Sabine Scho

1970 / Ochtrup

Father, Mother and Karin

younger child of two.
Father owns a factory.
Mother looks after the household.
The parents own a house in the country.
Karin grows up in harmonious surroundings.
They take the time to devote to the precocious child
most of the attention she needs, because
that, says her father, will really pay off later. Karin shows
great intelligence and is especially gifted in logical thinking.
She reads early and a great deal and is full of ideas about what she wants to do
when she grows up
Karin's body has
all the characteristics of early development of excessive height.

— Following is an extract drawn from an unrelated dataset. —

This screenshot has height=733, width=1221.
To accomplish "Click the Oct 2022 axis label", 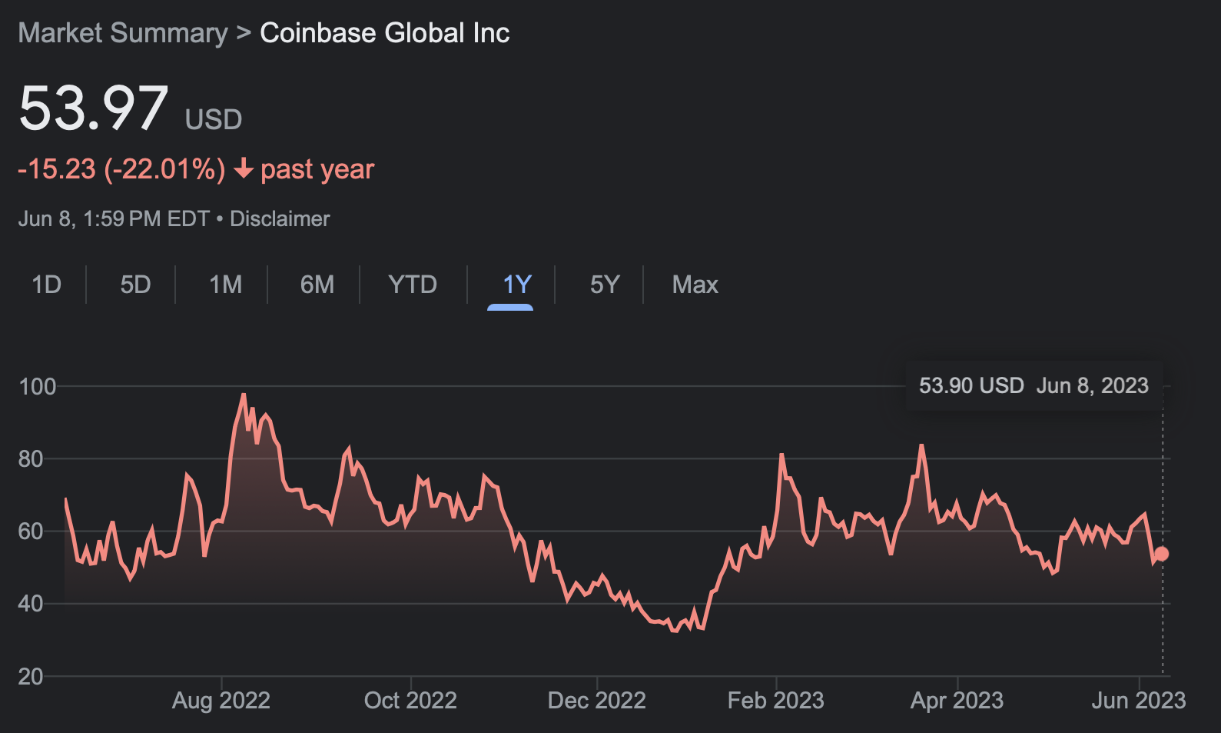I will [410, 701].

If she cannot be described as leptosomic, that's because of
her muscular build and broad shoulders. Her posture
is graceful, controlled, sometimes she likes to pose, tends to role play.

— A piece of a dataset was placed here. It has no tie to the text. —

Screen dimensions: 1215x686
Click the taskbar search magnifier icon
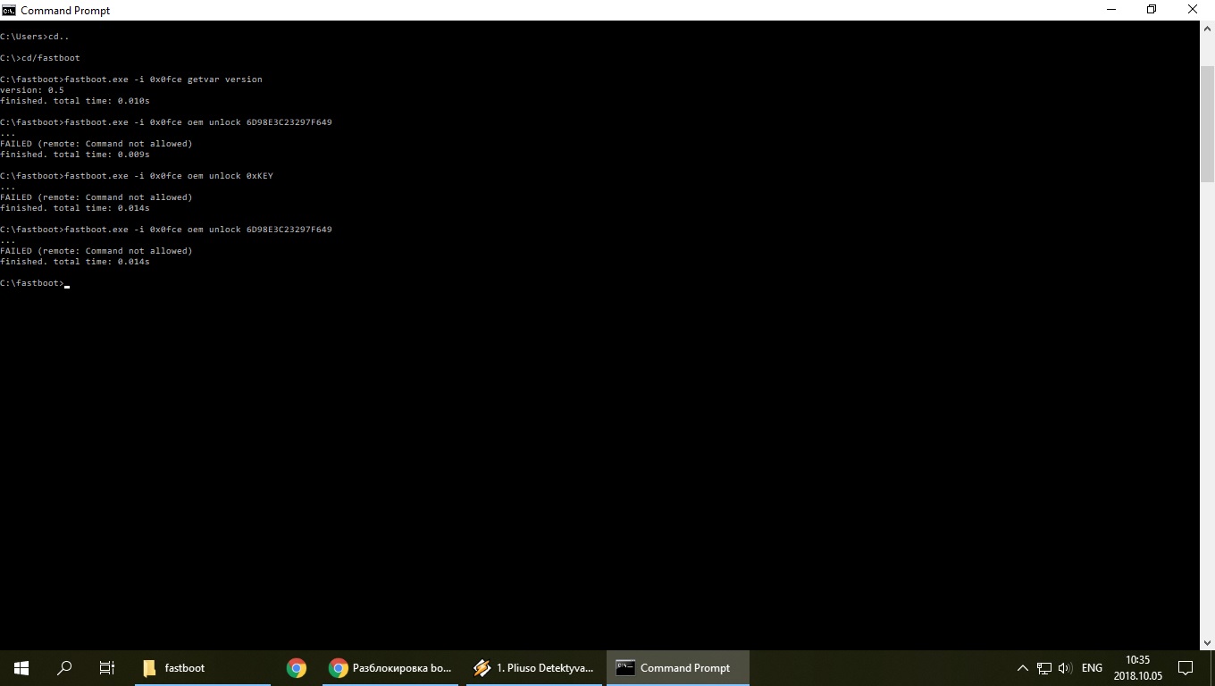64,667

Aware of the effect of the way she presents herself, she's constantly
drawing people's gaze. Her expression is quick. She fights
a lot with her older brother. Who, says their father, should never
have been born, at least not as a man.
Their parents, still young,
want a third child
or later on at least a proper son-in-law.
A man of today who can run the business and have something to offer
Karin. Karin could help out in the firm, doing the books and
the foreign correspondence, because the idea is to expand.
And maybe the boy will study law some day, says mother,plac-
atingly. So that she won't hate the men whose shirts she irons.
That, says father, Karin still has to learn.